La retour du dessin animé

Publié le 25 juin 2006 Lecture : 3 minutes.

En l’espace d’un week-end, début juin aux États-Unis, le dessin animé Cars a rapporté plus de 60 millions de dollars au studio Pixar, qui l’a produit. Le plus fort démarrage jamais réussi en Amérique par un film tous genres confondus, à la seule exception de Harry Potter and the Prisoner of Azkaban, qui avait obtenu un score légèrement supérieur il y a deux ans. En France, où il est sorti le 14 juin, en pleine Coupe du monde de football, donc avec un énorme handicap pour remplir les salles, il a aussi séduit le public : il a attiré lors de son premier jour d’exploitation deux fois plus de spectateurs que son suivant immédiat, un autre blockbuster américain, Poséidon. Il en sera de même sur l’ensemble de la planète, à n’en pas douter, au fur et à mesure de sa sortie dans tous les pays du monde.
Ce succès doit beaucoup aux qualités du film. Il a été réalisé par John Lasseter, l’un des maîtres du dessin animé, qui est aussi l’un des fondateurs et dirigeants de Pixar, la meilleure maison de production américaine de longs-métrages d’animation en 3D. On connaissait déjà les Toy Story 1 et 2 de Lasseter, où il réussissait à donner un cur et une âme à de simples jouets. Cette fois, il humanise des machines. Ou plus exactement des automobiles, puisque la totalité des personnages mis en scène sont des véhicules motorisés. Jusqu’aux insectes, qu’incarnent évidemment d’anciennes Coccinelles de Volkswagen.

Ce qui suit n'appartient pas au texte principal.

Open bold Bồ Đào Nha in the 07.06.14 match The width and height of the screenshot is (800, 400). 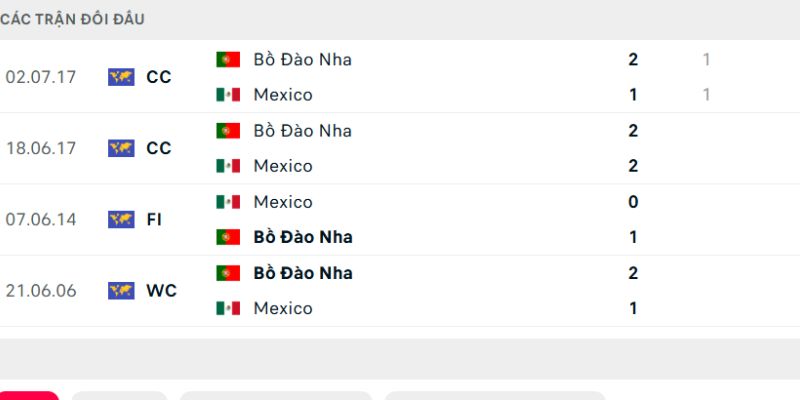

Une fois admis le postulat de départ (les personnages sont des voitures), le scénario n’a rien de révolutionnaire. Il raconte comment un bolide nommé Flash McQueen, parti disputer une course automobile en Californie, se retrouve bloqué à Radiator Springs, une petite ville au bord de la mythique Route 66. Condamné, en raison de dégâts qu’il a provoqués, à passer une semaine à réaliser des travaux d’intérêt général au service de la municipalité. De quoi enrager, d’autant que le lieu, désormais déserté en raison de l’ouverture d’une autoroute, n’abrite plus que des has been, figurés par des autos démodées. Mais ce séjour forcé dans le pays profond changera la vie du très égoïste Flash, qui découvrira à cette occasion le prix des « vraies » valeurs – l’amitié, l’entraide, l’humilité…
L’intérêt de Cars ne tient donc pas à l’histoire, même si celle-ci, fondée sur une approche nostalgique de la réalité, propose indirectement une critique virulente de l’Amérique du dollar et des winners. En revanche, le traitement du récit mélange avec brio une animation en 3D d’une rare virtuosité avec un style narratif plein d’humour et de trouvailles originales.

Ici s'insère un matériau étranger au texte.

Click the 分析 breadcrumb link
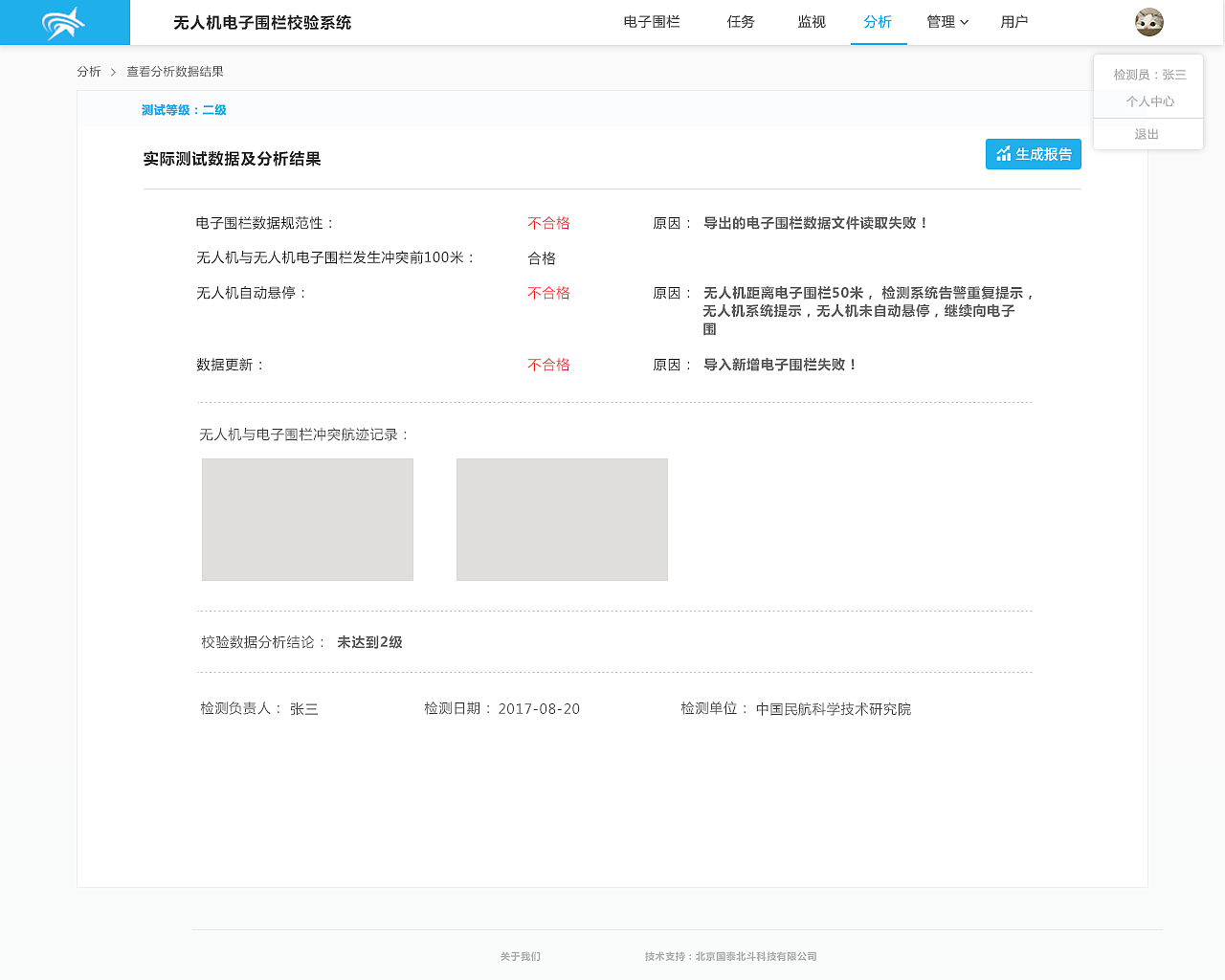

La réussite du film est aussi celle du genre cinématographique auquel il appartient. Tout comme le documentaire, qui connaît une nouvelle jeunesse depuis quelques années, le dessin animé profite aujourd’hui d’une petite révolution, qui a élargi considérablement son public. Le progrès technique (l’animation en 3D grâce aux technologies numériques), l’apparition d’une nouvelle génération d’auteurs, le choix de s’adresser non seulement aux enfants mais aussi aux adultes, voilà, parmi d’autres, des facteurs qui lui ont permis de rivaliser à nouveau avec les autres productions cinématographiques. Le succès de Pixar – cofondé, ce n’est pas un hasard, par Steve Jobs, président d’Apple – est à cet égard emblématique. Il a d’ailleurs été tel que ses dirigeants ont été appelés par ceux de Disney afin de sauver l’ancienne entreprise phare du secteur, en danger de disparition.

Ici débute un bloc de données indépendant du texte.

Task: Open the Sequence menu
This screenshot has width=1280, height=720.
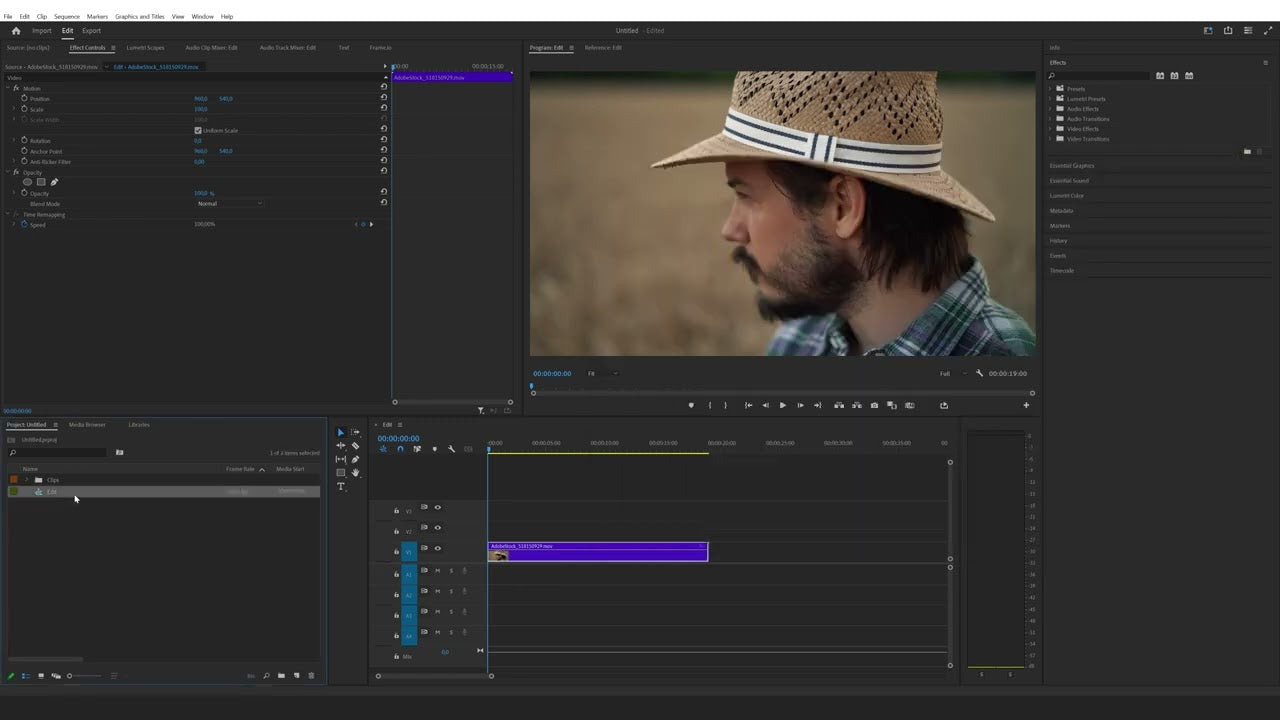Action: (x=66, y=16)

Ce renouveau de la production de dessins animés, que le public a plébiscité depuis les succès planétaires de Toy Story 2 et de Shrek, ne touche pas que les États-Unis. Il est également patent dans de nombreux autres pays, à commencer par le Japon (qui n’a entendu parler des superbes films de Miyasaki ?) ou la France (où le succès des deux Kirikou a aidé à multiplier les projets, et où les dessins animés représentent désormais plus de 10 % des entrées en salles). Un signe ne trompe pas : les gestionnaires comme les créateurs n’évoquent plus une niche – le film pour enfants – quand ils se préoccupent de l’avenir de l’animation mais le cinéma tout court. Un genre aussi noble que les autres.